*** Material shown

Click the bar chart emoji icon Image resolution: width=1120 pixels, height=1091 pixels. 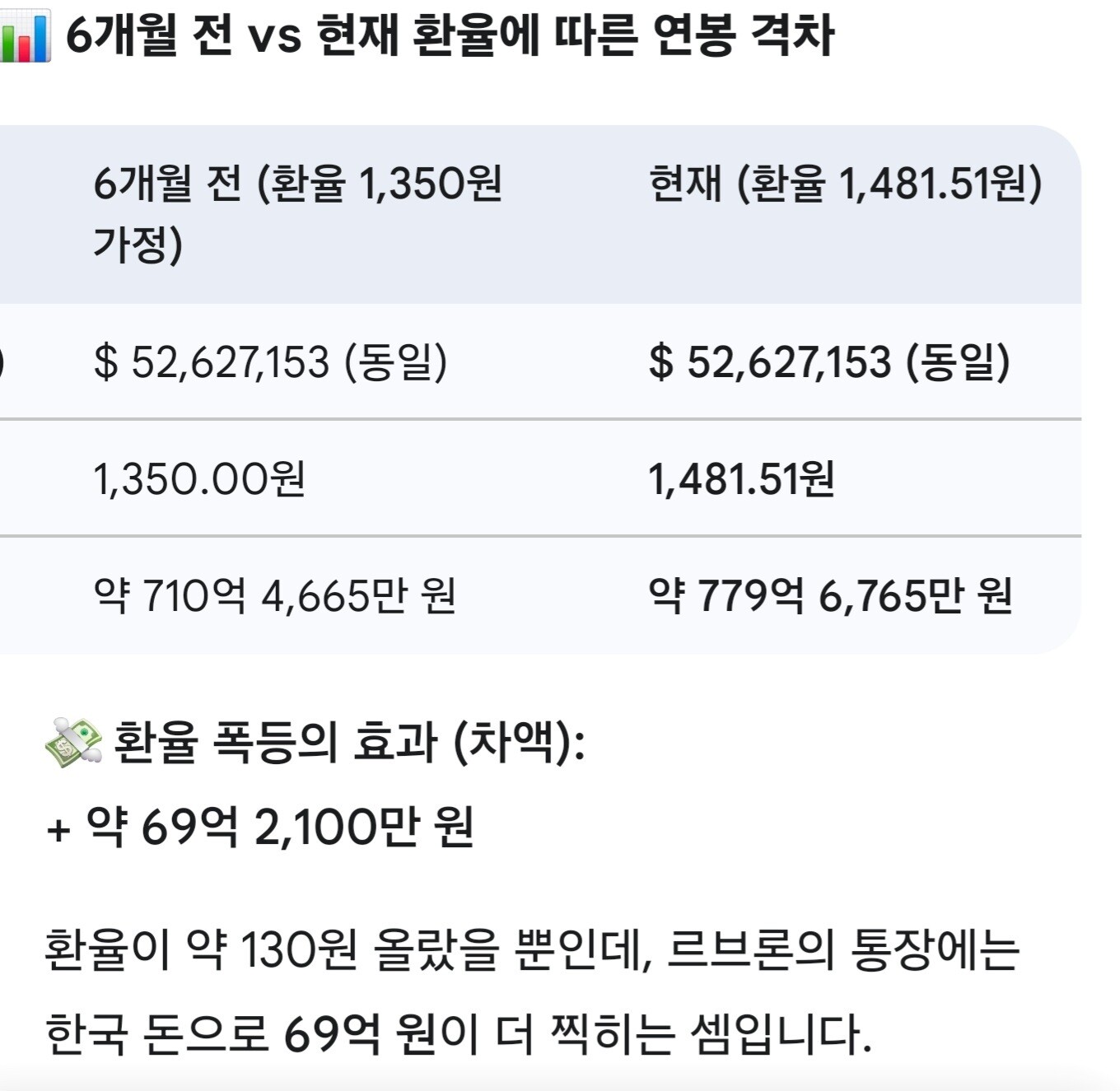pos(25,37)
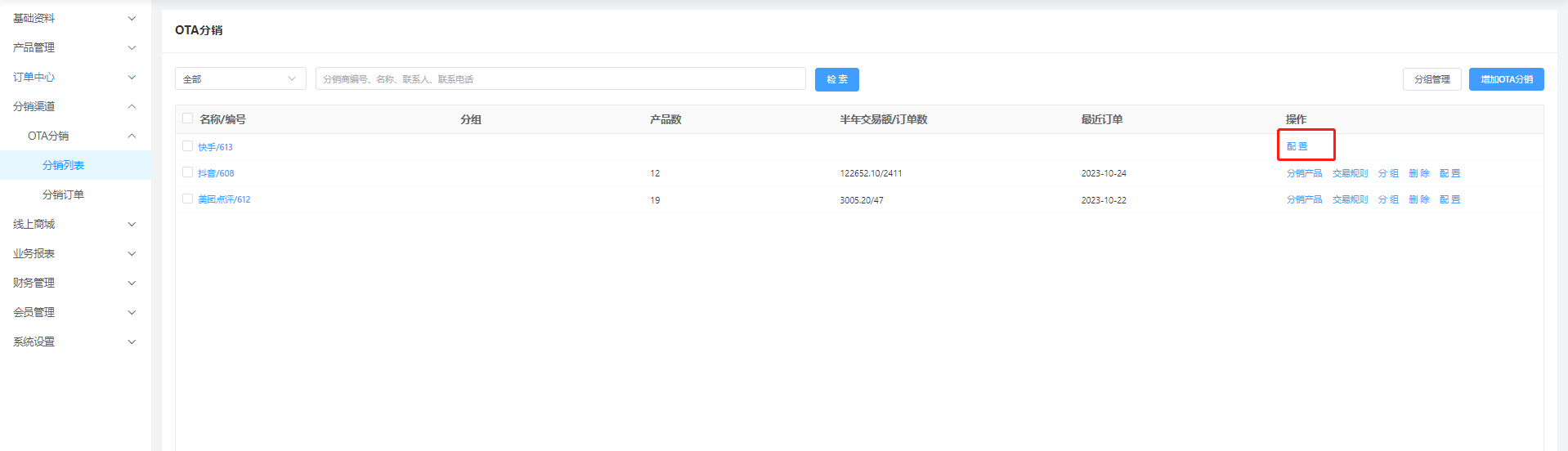Toggle the 美团点评/612 row checkbox
Image resolution: width=1568 pixels, height=451 pixels.
click(187, 199)
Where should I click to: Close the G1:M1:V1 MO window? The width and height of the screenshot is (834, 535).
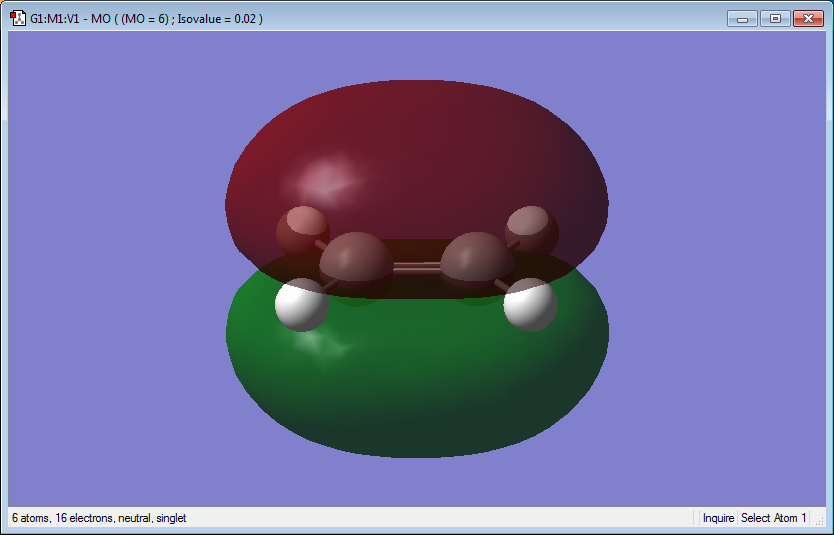click(808, 19)
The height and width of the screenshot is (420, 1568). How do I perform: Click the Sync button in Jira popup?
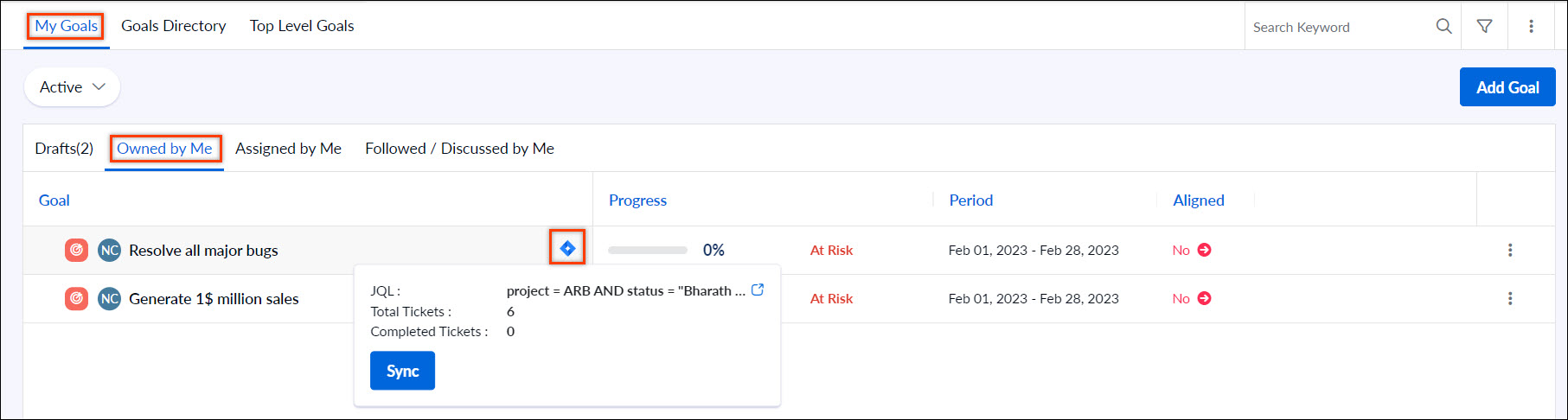click(402, 371)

******

* What is being asked: Output only the lines running from the line with "The height and" through the last line of the entries above, inclusive, with pictures excluded.

* Result of the task:
The height and width of the screenshot is (420, 1568). How do I perform: Click the Sync button in Jira popup?
click(402, 371)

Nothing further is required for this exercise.